PROMPT:
Extract the lines of material from the line containing "This screenshot has width=1024, height=531." through the end of the material, both ends included, and reproduce them exactly with the pictures omitted.

··· GIVEN DATA

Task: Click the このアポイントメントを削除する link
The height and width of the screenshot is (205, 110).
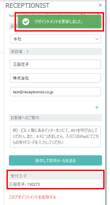Action: click(x=32, y=197)
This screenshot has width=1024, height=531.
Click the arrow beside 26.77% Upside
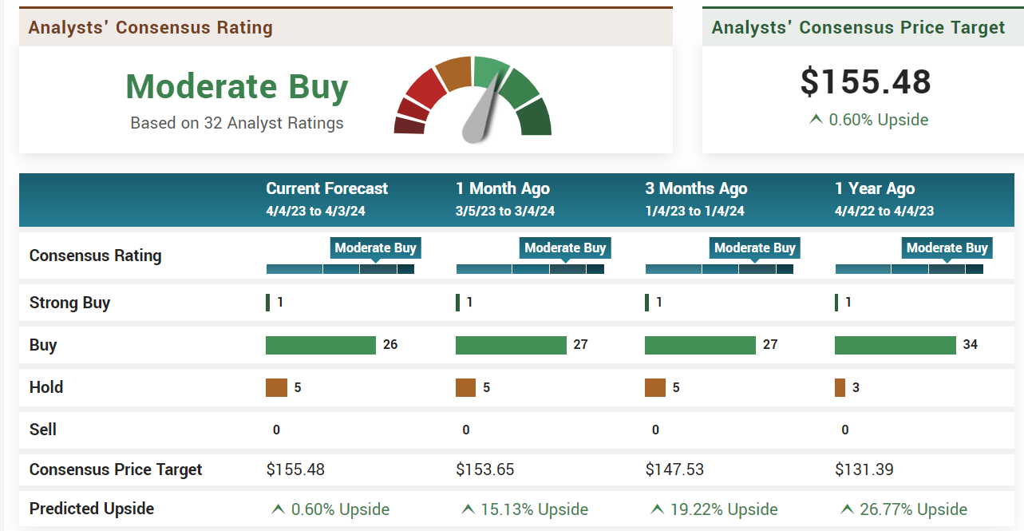click(847, 509)
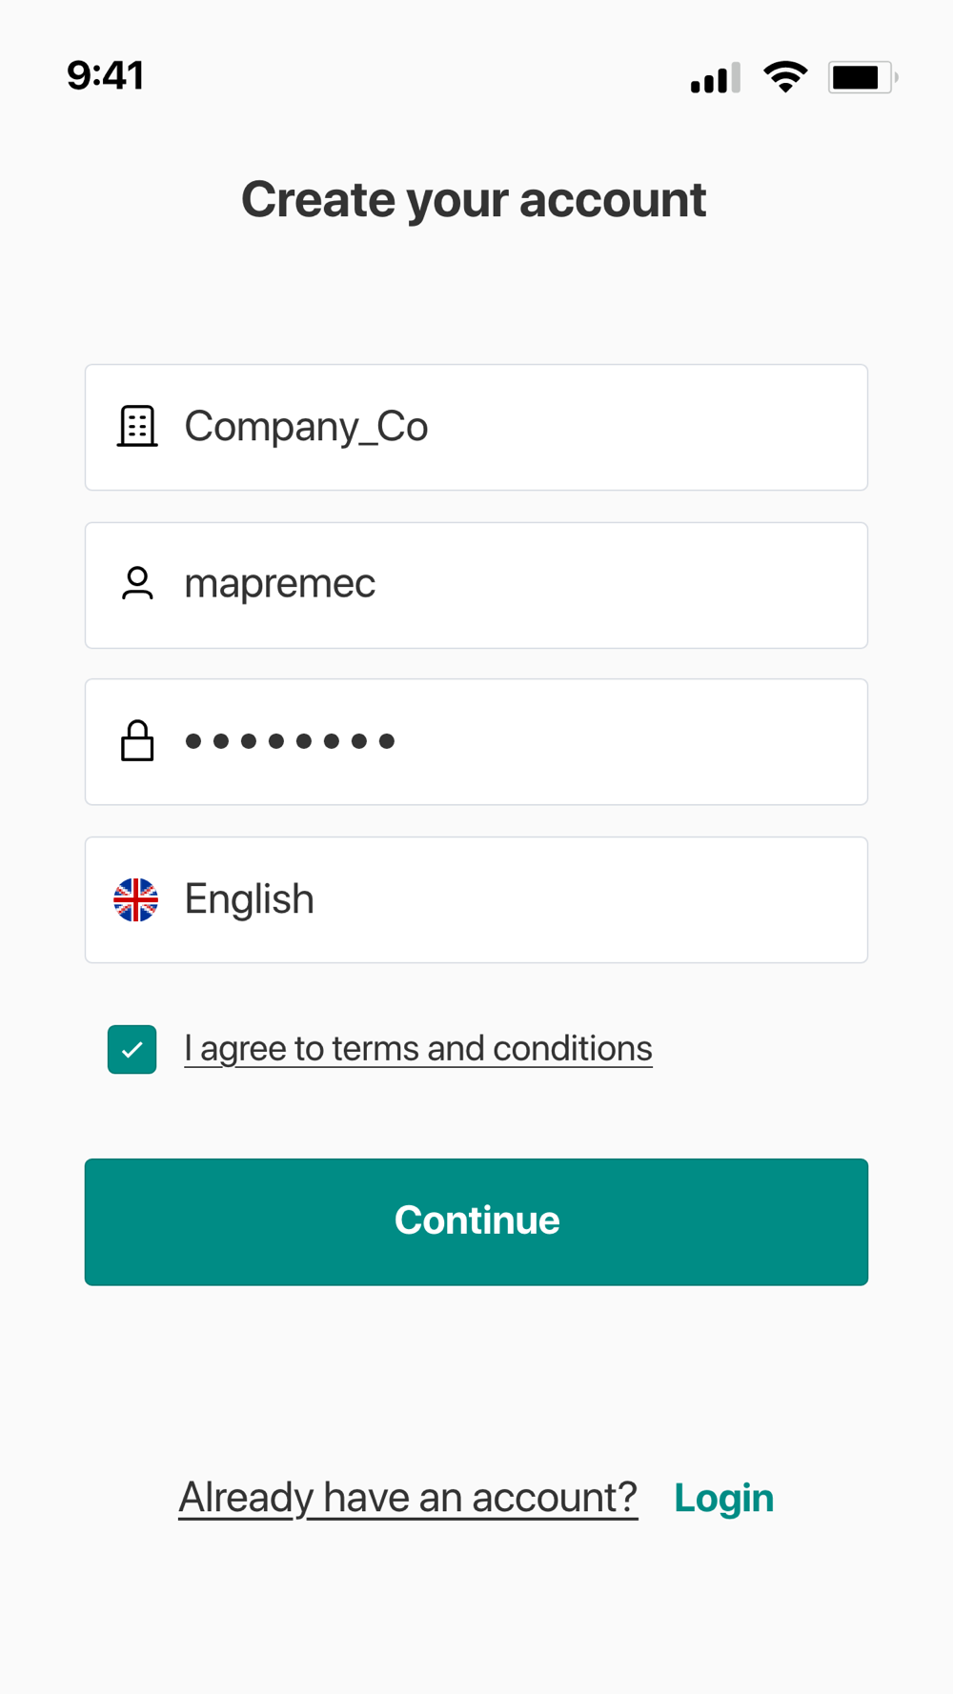The height and width of the screenshot is (1694, 953).
Task: Click the masked password dots
Action: [x=290, y=741]
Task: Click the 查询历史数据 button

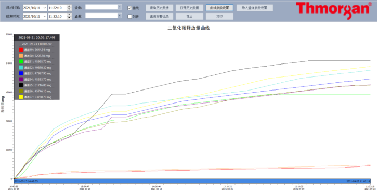Action: click(159, 8)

······

COMPLETE RESPONSE:
This screenshot has width=1024, height=531.
Click the arrow beside 26.77% Upside
click(847, 509)
The height and width of the screenshot is (1694, 953).
Task: Click the masked password dots
Action: [x=290, y=741]
Task: Click the 查询历史数据 button

Action: click(159, 8)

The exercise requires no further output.